Görevler ve alıştırmalar>
[1] Karar metnine göre davacının asıl davasında mirasbırakanın davalılara bağışladığını ileri sürdüğü taşınmazların ada ve parsel numaralarını sıralayın.
[2] Karar metnine göre yerel mahkemenin davanın reddine ilişkin kararı kim tarafından temyiz edilmiştir?
[3] Tenkis davasına ilişkin karar metnini son cümlesinden sonra devam ettirin.

Metin bölümü>
"""
1. Hukuk Dairesi 2016/10755 E. , 2019/3916 K.
"İçtihat Metni"MAHKEMESİ:ASLİYE HUKUK MAHKEMESİ
DAVA TÜRÜ: TENKİS
Taraflar arasında birleştirilerek görülen tenkis davası sonunda, yerel mahkemece davanın reddine ilişkin olarak verilen karar davacı vekili tarafından yasal süre içerisinde temyiz edilmiş olmakla dosya incelendi, Tetkik Hakimi ..."ün raporu okundu, açıklamaları dinlendi, gereği görüşülüp düşünüldü;
KARAR-
Asıl dava, tenkis , birleştirilen dava muris muvazaası hukuksal nedenine dayalı tapu iptali ve tescil istemine ilişkindir.Davacı, asıl davasında mirasbırakan ..."ın, kadastro çalışmaları sırasında zilyedi olduğu 124 ada 651, 153 ada 8, 164 ada 4 parsel sayılı taşınmazlarını oğlu olan davalı ..."ya, 124 ada 632 parsel sayılı taşınmazını torunu olan davalı ..."e, 164 ada 6 parsel sayılı taşınmazını torunu olan davalı ..."ye bağışlamak suretiyle adlarına tespit ve tescilini sağladığını, bu şekilde saklı payına müdahale edildiğini ileri sürerek tenkise karar verilmesini istemiş, birleştirilen davasında, asıl davadaki davalılar vekilinin, 124 ada 632 ve 651 parsel sayılı taşınmazlar ile 164 ada 6 parsel sayılı taşınmazların devrinin harici satış senetleri ile gerçekleştiğini beyan ederek temlikin aslında bağış değil satış olduğunu ikrar ettiklerini 124 ada 632 parsel sayılı taşınmazın da davalı ..."a devredildiğini, işlemlerin mirasçıdan mal kaçırma amaçlı ve muvazaalı olduğunu ileri sürerek tapu kayıtlarının iptali ile miras payı oranında adına tescilini istemiştir.
"""
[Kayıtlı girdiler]
"""
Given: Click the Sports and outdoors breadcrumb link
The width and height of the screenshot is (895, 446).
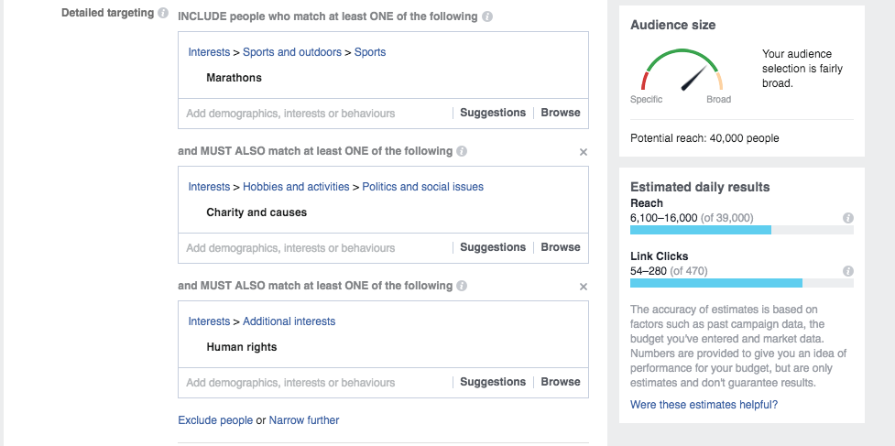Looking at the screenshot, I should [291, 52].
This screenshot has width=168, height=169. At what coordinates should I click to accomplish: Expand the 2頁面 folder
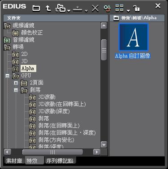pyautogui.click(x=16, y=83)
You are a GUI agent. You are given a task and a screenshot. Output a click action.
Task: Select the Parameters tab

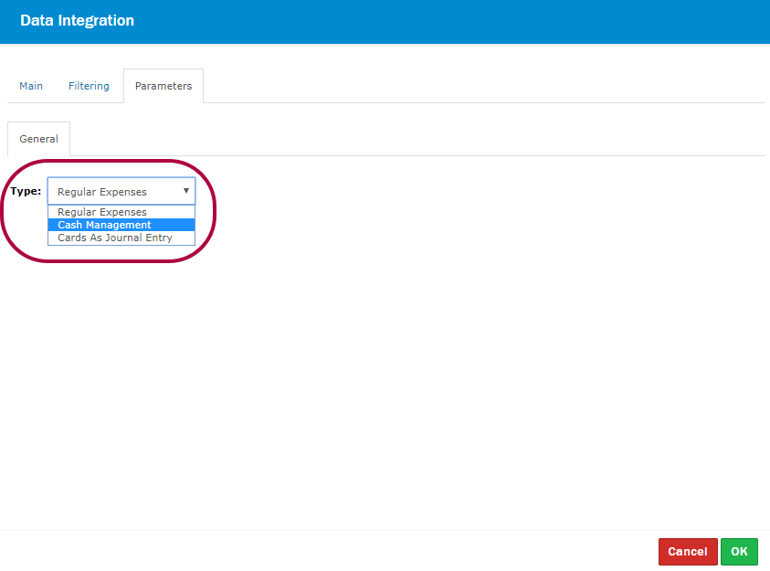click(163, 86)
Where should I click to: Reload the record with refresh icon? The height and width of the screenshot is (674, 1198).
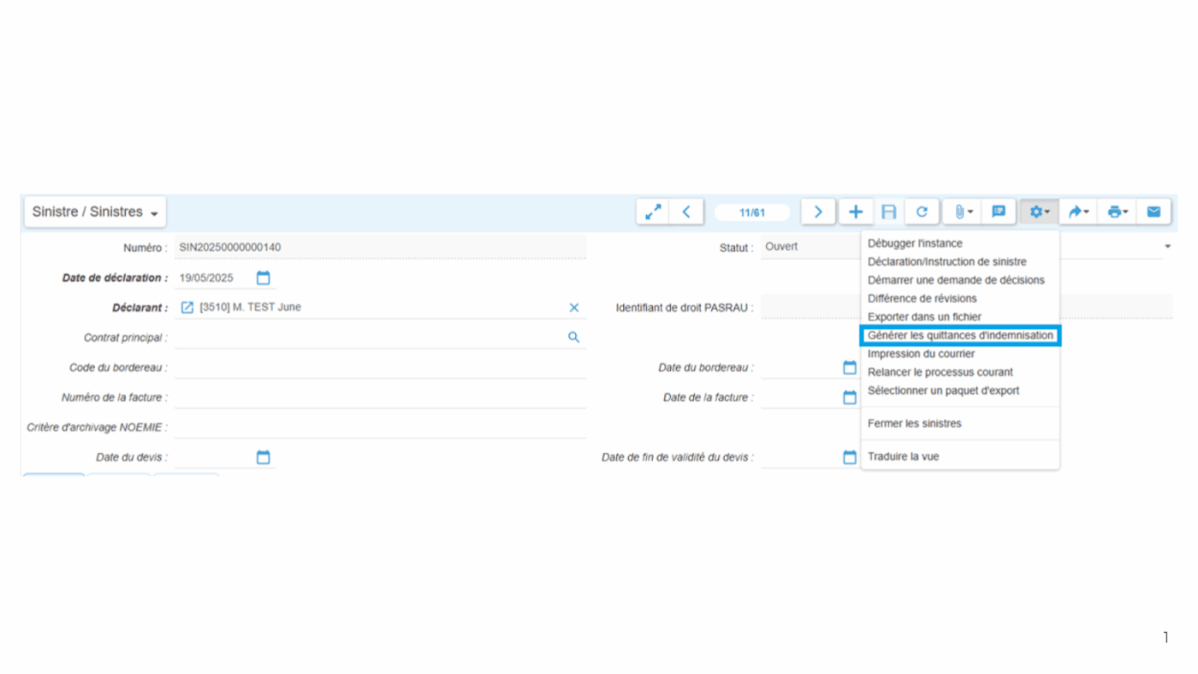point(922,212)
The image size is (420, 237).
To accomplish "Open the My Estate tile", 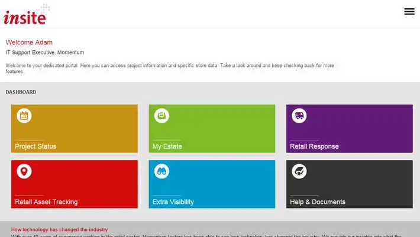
"""
Görev sonuçları>
[1]
124 ada 651 parsel
153 ada 8 parsel
164 ada 4 parsel
124 ada 632 parsel
164 ada 6 parsel

[2] Davacı vekili tarafından, yasal süre içerisinde.

[3]
Asıl ve birleştirilen davada davalılar ..., ... ve ..., 124 ada 632 ve 651 parsel sayılı taşınmazlar ile 164 ada 6 parsel sayılı taşımazın mirasbırakan tarafından aslında bağışlanmadığını, harici satış senediyle sattığını 153 ada 8 parsel sayılı taşınmazın amcaları ile değiş tokuş yapılan bir taşınmaz olduğunu, 164 ada 4 parsel sayılı taşınmazın da mirasbırakanın ölümünden 1 yıl öncesine kadar yapılmış bir bağış olmadığından tenkise tabi olmadığını belirterek davanın reddini savunmuşlardır.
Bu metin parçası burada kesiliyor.